Search code examples
pythonpdfocrimage-recognitionpdf-parsing

Identify and extract specific sections of a PDF document


I have several exams in PDF format. I want to programatically extract each question as a separate image/document. OCR is not ideal because it does not maintain code/equation formatting well. The end goal is to make flash cards with each card containing an image of an entire question. Questions can be on the same page, and can also be multi-part (e.g. 1a, 2f, etc.).

Currently, I'm considering using OCR to extract question tags (e.g. 1, 2, 3, etc.) and then finding their positions in the pdf and extracting an iamge from the start of one question to the start of the next. Is there any framework or software that can do this or provide some sort of alternative approach to make this easier?


Solution

  • Have a look at Science-Parse by Allen AI. It does a pretty decent job at extracting metadata from PDF documents. Often, its better than other text extracting software such as textract and pdfplumber.

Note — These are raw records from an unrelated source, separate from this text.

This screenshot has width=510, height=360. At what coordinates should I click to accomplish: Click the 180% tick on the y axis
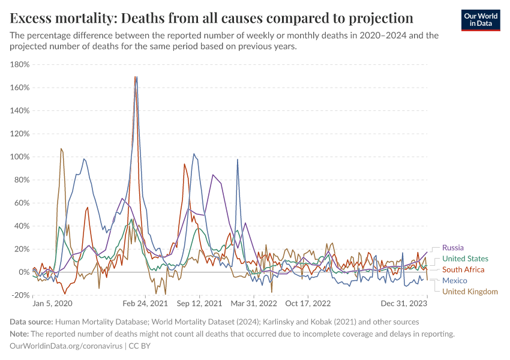pos(19,65)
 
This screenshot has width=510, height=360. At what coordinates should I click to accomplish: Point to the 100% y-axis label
pos(19,157)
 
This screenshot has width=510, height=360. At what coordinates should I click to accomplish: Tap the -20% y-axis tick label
pos(19,295)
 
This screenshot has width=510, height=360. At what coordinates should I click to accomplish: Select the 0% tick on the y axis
pos(22,272)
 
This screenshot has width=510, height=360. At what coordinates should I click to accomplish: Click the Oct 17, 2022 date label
pos(308,304)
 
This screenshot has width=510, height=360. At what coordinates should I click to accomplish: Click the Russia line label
pos(453,247)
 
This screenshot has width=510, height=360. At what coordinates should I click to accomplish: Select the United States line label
pos(465,259)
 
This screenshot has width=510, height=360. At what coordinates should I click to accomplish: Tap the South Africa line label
pos(463,269)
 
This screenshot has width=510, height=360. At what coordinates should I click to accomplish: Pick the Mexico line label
pos(455,281)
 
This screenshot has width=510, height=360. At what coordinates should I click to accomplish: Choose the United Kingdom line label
pos(470,292)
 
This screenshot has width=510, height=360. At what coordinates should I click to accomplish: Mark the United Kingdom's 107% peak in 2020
pos(61,149)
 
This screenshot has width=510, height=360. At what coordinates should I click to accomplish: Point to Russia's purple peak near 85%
pos(213,175)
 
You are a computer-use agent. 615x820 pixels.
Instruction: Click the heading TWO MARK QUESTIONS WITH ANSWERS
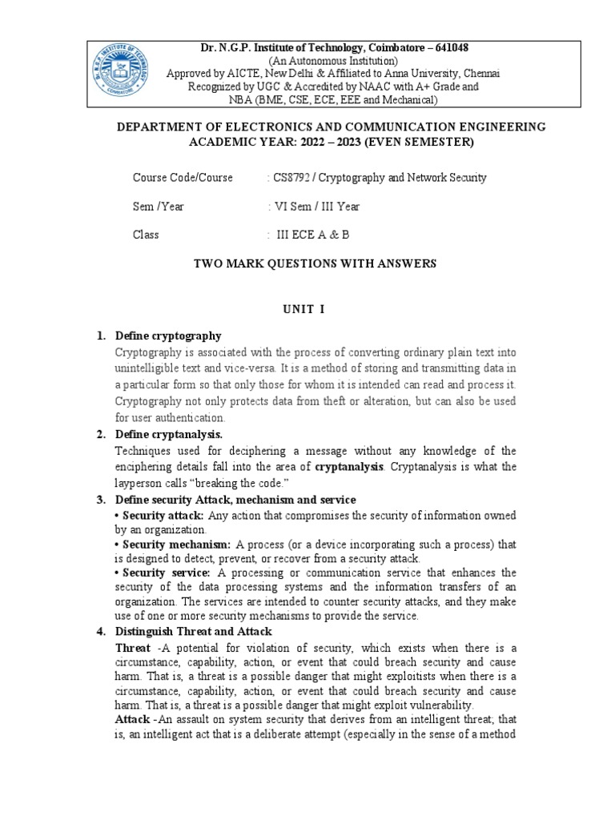click(x=307, y=263)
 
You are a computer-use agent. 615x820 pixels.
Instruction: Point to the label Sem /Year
click(x=159, y=206)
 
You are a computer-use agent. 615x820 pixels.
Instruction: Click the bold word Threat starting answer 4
click(x=133, y=647)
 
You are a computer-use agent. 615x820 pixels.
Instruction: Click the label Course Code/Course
click(x=183, y=177)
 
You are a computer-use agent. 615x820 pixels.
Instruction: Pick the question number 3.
click(x=101, y=500)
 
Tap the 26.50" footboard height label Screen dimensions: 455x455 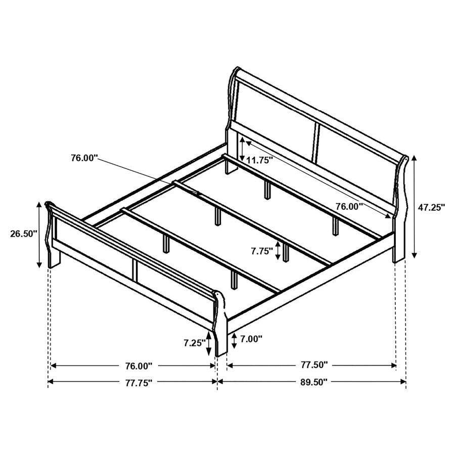tap(24, 234)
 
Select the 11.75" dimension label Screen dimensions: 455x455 tap(259, 160)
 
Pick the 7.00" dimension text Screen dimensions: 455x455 tap(252, 339)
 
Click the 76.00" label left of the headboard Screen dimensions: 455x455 tap(84, 158)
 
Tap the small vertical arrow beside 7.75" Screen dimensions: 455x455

    Extraction of mathematical formulae from PDF accurately has been a research topic for many years now. I have not found any open source projects/packages/softwares related to extracting mathematical formulae precisely, although there are a number of research papers which describe methods to do that such as this and this. (More research has been done on recognition of mathematical formula or converting them to a proper markup such as LaTeX, MathML, etc.) Most of these papers use information about the font, baseline, glyph bounding boxes, line spacing, etc. to correctly recognize mathematical formulae and extract them.

    For OCR, you can always use Infty. This is what the description for InftyReader says:

    InftyReader recognizes scanned images of printed scientific documents including Math formulae, an outputs the recognition results in various formats: XML format for InftyEditor, LaTeX, MathML, Human-Readable TeX for the blinds, etc.